What exactly is the reason for the separation from service for six months?
The separation from service requirement seeks to curb the practice of retiring from a position and drawing a pension benefit from that service while returning to the same or similar position and earning a salary in that position. This practice is often referred to as double dipping and was a major concern of the Legislature and the Governor as they discussed pension legislation last year.
New requirements regarding the separation from service, or zero dollar earnings limit, are a result of pension legislation under AB 340 or the California Public Employees’ Pension Reform Act of 2013 (PEPRA) passed by the Legislature and Governor Brown in September of 2012. PEPRA took effect on January 1, 2013, and applies to all new, current and retired members who retire on or after January 1, 2013, regardless of your age, for the first 180 days of your most recent retirement, or essentially the first six months following your most recent retirement.
If you return to work considered CalSTRS-covered employment, whether as an employee of the district, a contractor or an employee of a third party, during the first 180 days, or six months, following your most recent retirement date, CalSTRS will reduce your retirement benefit dollar-for-dollar by the amount you earn up to your benefit amount payable during that period.
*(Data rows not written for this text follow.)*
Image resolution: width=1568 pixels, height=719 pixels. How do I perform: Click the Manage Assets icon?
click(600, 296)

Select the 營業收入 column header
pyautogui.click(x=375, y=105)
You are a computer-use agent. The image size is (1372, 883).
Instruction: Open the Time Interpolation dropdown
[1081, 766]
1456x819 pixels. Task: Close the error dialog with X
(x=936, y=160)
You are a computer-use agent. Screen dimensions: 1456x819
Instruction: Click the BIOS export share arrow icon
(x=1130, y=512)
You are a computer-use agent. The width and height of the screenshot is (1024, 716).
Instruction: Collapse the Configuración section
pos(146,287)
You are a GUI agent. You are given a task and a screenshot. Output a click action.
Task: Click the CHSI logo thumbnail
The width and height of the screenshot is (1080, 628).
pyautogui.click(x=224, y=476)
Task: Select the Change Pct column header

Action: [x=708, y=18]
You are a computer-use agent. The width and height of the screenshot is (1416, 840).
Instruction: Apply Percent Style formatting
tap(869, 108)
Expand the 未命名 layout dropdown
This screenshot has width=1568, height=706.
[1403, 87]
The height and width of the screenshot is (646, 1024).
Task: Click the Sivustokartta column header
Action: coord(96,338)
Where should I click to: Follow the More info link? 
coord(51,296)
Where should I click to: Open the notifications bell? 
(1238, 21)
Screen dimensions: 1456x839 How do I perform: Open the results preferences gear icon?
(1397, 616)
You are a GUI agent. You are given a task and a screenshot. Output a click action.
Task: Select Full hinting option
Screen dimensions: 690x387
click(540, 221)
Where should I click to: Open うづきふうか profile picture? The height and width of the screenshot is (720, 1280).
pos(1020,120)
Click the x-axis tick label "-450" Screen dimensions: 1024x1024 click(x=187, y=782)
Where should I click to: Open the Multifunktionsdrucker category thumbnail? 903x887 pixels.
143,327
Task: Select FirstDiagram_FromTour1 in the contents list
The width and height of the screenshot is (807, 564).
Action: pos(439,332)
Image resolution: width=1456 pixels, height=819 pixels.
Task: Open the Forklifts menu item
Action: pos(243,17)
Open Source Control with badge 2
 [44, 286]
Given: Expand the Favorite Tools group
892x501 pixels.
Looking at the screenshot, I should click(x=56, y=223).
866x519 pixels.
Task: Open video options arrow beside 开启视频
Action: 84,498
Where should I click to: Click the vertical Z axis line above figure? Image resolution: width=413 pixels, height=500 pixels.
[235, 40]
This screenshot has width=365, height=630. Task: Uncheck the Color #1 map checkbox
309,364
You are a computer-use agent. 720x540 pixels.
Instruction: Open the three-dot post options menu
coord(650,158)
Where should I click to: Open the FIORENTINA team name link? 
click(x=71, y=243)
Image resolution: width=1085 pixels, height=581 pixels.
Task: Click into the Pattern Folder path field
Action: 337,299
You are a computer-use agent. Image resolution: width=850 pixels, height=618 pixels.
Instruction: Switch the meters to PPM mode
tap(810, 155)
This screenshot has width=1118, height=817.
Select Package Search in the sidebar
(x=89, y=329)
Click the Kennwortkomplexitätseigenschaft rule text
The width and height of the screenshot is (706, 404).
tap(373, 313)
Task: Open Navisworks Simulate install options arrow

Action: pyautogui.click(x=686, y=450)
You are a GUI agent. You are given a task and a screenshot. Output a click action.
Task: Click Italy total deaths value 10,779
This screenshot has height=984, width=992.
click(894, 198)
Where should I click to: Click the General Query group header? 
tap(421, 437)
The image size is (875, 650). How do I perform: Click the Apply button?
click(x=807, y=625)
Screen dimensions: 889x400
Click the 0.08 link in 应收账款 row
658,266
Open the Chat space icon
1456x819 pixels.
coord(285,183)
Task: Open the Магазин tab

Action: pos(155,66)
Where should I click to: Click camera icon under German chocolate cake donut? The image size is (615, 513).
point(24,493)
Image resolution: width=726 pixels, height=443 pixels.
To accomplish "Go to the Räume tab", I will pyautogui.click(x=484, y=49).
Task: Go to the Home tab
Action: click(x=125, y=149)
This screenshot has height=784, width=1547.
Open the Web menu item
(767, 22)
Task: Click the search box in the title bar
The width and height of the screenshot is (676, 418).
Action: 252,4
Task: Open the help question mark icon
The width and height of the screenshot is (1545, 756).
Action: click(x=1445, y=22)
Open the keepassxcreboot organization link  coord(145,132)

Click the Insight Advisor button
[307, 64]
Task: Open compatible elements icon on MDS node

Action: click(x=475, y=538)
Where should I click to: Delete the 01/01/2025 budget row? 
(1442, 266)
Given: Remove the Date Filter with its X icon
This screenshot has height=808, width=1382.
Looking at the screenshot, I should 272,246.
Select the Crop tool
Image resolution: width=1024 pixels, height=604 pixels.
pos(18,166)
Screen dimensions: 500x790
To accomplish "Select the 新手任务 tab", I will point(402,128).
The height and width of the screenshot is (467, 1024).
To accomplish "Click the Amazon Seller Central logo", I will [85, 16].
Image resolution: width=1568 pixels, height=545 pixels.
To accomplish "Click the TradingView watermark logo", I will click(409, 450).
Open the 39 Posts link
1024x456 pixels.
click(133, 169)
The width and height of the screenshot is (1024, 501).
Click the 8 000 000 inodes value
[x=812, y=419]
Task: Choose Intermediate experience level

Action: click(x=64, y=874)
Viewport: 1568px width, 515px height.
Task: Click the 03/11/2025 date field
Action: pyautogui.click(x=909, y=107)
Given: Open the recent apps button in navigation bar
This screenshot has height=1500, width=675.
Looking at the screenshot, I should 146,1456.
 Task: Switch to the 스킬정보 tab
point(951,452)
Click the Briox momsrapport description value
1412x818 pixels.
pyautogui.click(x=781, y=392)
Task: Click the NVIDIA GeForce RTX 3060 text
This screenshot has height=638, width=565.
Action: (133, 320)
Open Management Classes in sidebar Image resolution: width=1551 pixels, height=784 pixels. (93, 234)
This requirement also applies to Cash Balance annuitants who are under normal retirement age.
For 2% at 60 members who are at least age 60, and 2% at 62 members who are at least age 62, that 180-day period in which no compensation could be earned may not apply if your appointment is necessary to fill a critically needed position, the governing body of your employer approves the appointment in a specified manner, you did not receive any financial inducement to retire, and your termination of service was not the cause of the need to acquire your services.
The limited exemption from the annual earnings limit, for retired members appointed by a county superintendent of schools, the California Community Colleges Board of Governors, the State Board of Education or the State Superintendent of Public Instruction is extended through 2013-14, but the exemption will not apply if you received a financial inducement to retire within the previous six months.